Fashion Expressions
Flora Guildford takes a historical approach to the question of fashion and identity.
Fashion designer Mary Quant once said that fashion displays ‘what’s really in the air’ – in other words, fashion is the image of truth in society, both politically and culturally. We can recognise the importance of fashion throughout history but the value of pieces of clothing for expressionism can never be understated. Of course there is the traditional idea that what you wear represents where you stand financially and your class, but there is also a present use of clothing to show your personality and your opinions. Yet is it truly abundant anymore? It’s naturally a debatable issue, but just a quick glance at fashion marketing and the huge corporations pumping out mass-produced and ‘trendy’ clothing demonstrates that individuality seems to be fading away.
In ancient history, it was clear that image was the medium through which many people displayed their wealth, and this developed in a more advanced scale throughout the 15th century, when Burgundian Prince Phillip was the centre of fashion. Aesthetics, although very much still intertwined with value and wealth, became more prominent in the Renaissance and Baroque periods, however it wasn’t until the 1940s that a social-political ideology resonated within fashion. ‘The modern woman’ – displayed by practical clothes and an image of a strong working female figure in the household. Of course this concept wasn’t founded by fashion, yet it fuelled it’s growth, and, in my opinion, was the first example of expressionism that was extremely important for social changes, particularly in this country.

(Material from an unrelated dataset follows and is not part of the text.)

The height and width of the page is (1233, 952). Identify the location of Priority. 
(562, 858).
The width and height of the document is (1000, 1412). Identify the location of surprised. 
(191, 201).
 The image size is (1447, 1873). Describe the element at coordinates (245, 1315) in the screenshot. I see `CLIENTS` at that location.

However, like most, when I think of expressionism through fashion, I think of the ‘swinging sixties’, and how teenagers in Britain sparked a phenomenal counterculture, aided by the fashion industry. Through bright patterns and colours, the young people opposed the grey austerity of old generations, and demonstrated their political views. Figures like Jean Shrimpton sculped a new social portrayal of a liberal woman, and the designers of the era abolished class by making every outfit acceptable for every event. Mick Jagger helped to fuel a nee eccentric look for men and, even by just looking at photos of the ‘hippies’ and youth demonstrations, it was clear that the sixties was a unique era of fluidity and androgynous looks. In short, clothing became an art form, and it paved the way for the future.
So why is that not the case anymore? It was be ignorant to suggest that trends have never existed – to refer back to the sixties, Mary Quant’s mini skirt is probably the finest example. However the conditioned mentality was never at the extent it is today. The industry feeds on overwhelming the consumer and plays on the indecisive nature of society, as well as that rooted desire to fit in. Psychologically, we feel buying these trendy releases worn by slim models will make us happy, and to a certain extent, yes they do. However looking ‘the right way’ just makes you another sheep in the flock. Expressionism vanishes through fast fashion, because this idea of genuinely liking and connecting with a piece is completely numbed. As much as social media is a brilliant platform for fashion and independent brands, it is also contributing to this toxic way of thinking. We see our favourite influencer wear an outfit that appeals to us, and not only are the brands tagged, but there’s also a 20% off discount code in their bio! How could we resist? How could we not want to look like them?
What my message is here is that curating a wardrobe with meaning behind each piece is the foundation of expressionism – hence why choosing a slow fashion lifestyle hits the nail on the head. Of course minimalism through clothing is brilliant for the environment, and limits your contribution to the exploitation of workers in third world countries. But in a more trivial way, or perhaps not so trivial if you look at the history behind it, it brings you back to the true elements and use of fashion. With less pieces, you can treasure your items and focus on the meaning when wearing them to the world, displaying your personality, opinions and taste through an image. Naturally its beneficial to own a few staples in your wardrobe – a basic t-shirt, a turtle neck, some good jeans etc. But those more eccentric pieces that you fell in love with years ago have much more value in a less saturated wardrobe! Fast fashion is the number one cause of so-called ‘wardrobe oversaturation’ due to the entire nature of the industry; it’s almost numbing the sentimental feelings we get with clothing to a certain extent.
To conclude, my main message is that we should be wearing what we want to wear, rather than what adverts are telling us to wear. Although there shouldn’t be a pressure to only wear pieces of clothing with political meaning behind them like history has displayed, I think it’s important to display an image that resonates with you. Despite the bad connotations with ‘judging a book by it’s cover’, fashion can be used to make a lasting first impression, in the best way possible. Therefore, in my opinion, a minimalistic and slow fashion approach to your wardrobe is the key to reclaiming the individuality that makes the fashion industry so fantastic.